Treasury is far more than a processing center, as companies that can measure its true value are learning.

Bill Schumann, finance chief at FMC Technologies, tracks how many times a month his treasury team is able to settle the company’s cash position in Europe before 9 a.m. But such process-oriented benchmarks pale in importance to one aspect of treasury operations that the oil-and-gas equipment manufacturer really needs to manage well: $1 billion worth of foreign-currency exchange risk.

Undoubtedly it’s important for treasury to be efficient at constructing a cash position, but honing its expertise in hedging FX is where the bigger reward lies. FMC’s treasury team is so good, in fact, that it now gets involved in planning for anticipated transactions — such as assessing the FX risk the company may be exposed to between the time it bids on an international project and the date the contract is awarded.

Schumann is one of many CFOs who have come to realize that treasury benchmarking needs to be brought into the 21st century. The low-level, process-centric corporate treasury benchmarking typically touted in industry surveys and published by associations no longer delivers the insight that companies need.

Why? As the recession dragged on, executive management and boards of directors began to look to treasury for critical information, such as high-level data on the status of outstanding risks and market positions, says Paul Higdon, chief technology officer at IT2, a treasury management software and service provider.

“Workflows, segregation of duties, and key controls are important, but the board wants to know whether our capital is being preserved and if we are maximizing our use of cash,” says Higdon.

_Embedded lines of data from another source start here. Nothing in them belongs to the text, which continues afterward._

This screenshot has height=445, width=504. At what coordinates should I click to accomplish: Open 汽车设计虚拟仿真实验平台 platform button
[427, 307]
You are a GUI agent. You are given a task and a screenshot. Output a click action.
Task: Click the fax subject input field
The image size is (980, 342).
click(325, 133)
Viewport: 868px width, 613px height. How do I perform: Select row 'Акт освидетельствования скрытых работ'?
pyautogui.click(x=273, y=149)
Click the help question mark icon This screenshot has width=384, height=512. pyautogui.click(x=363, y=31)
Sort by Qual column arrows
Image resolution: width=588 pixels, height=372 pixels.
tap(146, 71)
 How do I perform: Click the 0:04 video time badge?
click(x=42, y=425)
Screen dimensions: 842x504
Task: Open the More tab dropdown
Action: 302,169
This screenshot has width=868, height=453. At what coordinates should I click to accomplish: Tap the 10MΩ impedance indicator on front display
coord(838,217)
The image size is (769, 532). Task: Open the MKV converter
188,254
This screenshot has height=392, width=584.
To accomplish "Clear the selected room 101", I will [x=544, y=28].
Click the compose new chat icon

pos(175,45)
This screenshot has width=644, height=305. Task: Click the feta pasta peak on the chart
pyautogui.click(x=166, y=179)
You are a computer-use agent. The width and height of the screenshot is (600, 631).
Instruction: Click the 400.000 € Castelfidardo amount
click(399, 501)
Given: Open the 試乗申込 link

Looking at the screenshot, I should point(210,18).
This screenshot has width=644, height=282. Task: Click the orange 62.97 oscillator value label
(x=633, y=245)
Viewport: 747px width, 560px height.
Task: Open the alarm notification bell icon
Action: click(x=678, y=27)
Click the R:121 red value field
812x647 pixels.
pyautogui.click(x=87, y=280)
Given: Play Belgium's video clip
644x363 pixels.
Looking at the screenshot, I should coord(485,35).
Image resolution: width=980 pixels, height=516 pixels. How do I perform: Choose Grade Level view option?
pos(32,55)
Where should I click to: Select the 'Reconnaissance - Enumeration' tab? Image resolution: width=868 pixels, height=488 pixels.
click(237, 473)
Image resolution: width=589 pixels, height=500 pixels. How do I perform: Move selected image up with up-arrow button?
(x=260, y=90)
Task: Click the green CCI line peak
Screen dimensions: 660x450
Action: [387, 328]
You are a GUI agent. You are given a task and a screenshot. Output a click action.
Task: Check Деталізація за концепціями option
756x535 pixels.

In addition, CFOs have finally realized that slavishly tracking efficiency rarely produces actionable information. Many treasury benchmarking surveys measure the number of bank accounts reconciled per full-time employee, for example. One survey found that “best in class” was 87 bank accounts reconciled. But a better question, since the advent of automated reporting and reconcilement software, is whether the company needs that many accounts in the first place, says Mark Webster, a partner at consultancy Treasury Alliance Group. Companies that consolidate may find that it takes longer to reconcile the accounts because they are higher-volume, however, so an efficient treasury department could underperform on the accounts-reconciled-per-FTE metric.

In short, the metric suffers even as the business process improves. Benchmark data can also be misleading without the context — if a company outsources payroll, for example, its processing efficiency measured by number of treasury employees would rank very high.

“Best practice has been important for the last decade, but what did best practice bring us?” asks Higdon.

Raising the Bar

Getting away from low-level benchmarks means “reframing treasury to focus on results rather than processes,” says Higdon. Financial institution counterparty risk is one example. A board concerned with capital preservation, for instance, wants to know how well treasury gauges counterparty risk and keeps exposures within policy targets.

Tracking treasury effectively now hinges as much on looking forward as looking back. Craig Jeffery, managing partner of Strategic Treasurer, a treasury consultancy, says companies must think of performance measurement from three perspectives: hindsight, insight, and foresight. Hindsight is learning from the past — how treasury can be more efficient and cut costs, for example. Insight is a current view, such as how many bank accounts the company has and what it uses them for, or, whether the company is in compliance with investment-concentration risk policies. And foresight is looking into the future and being more predictive.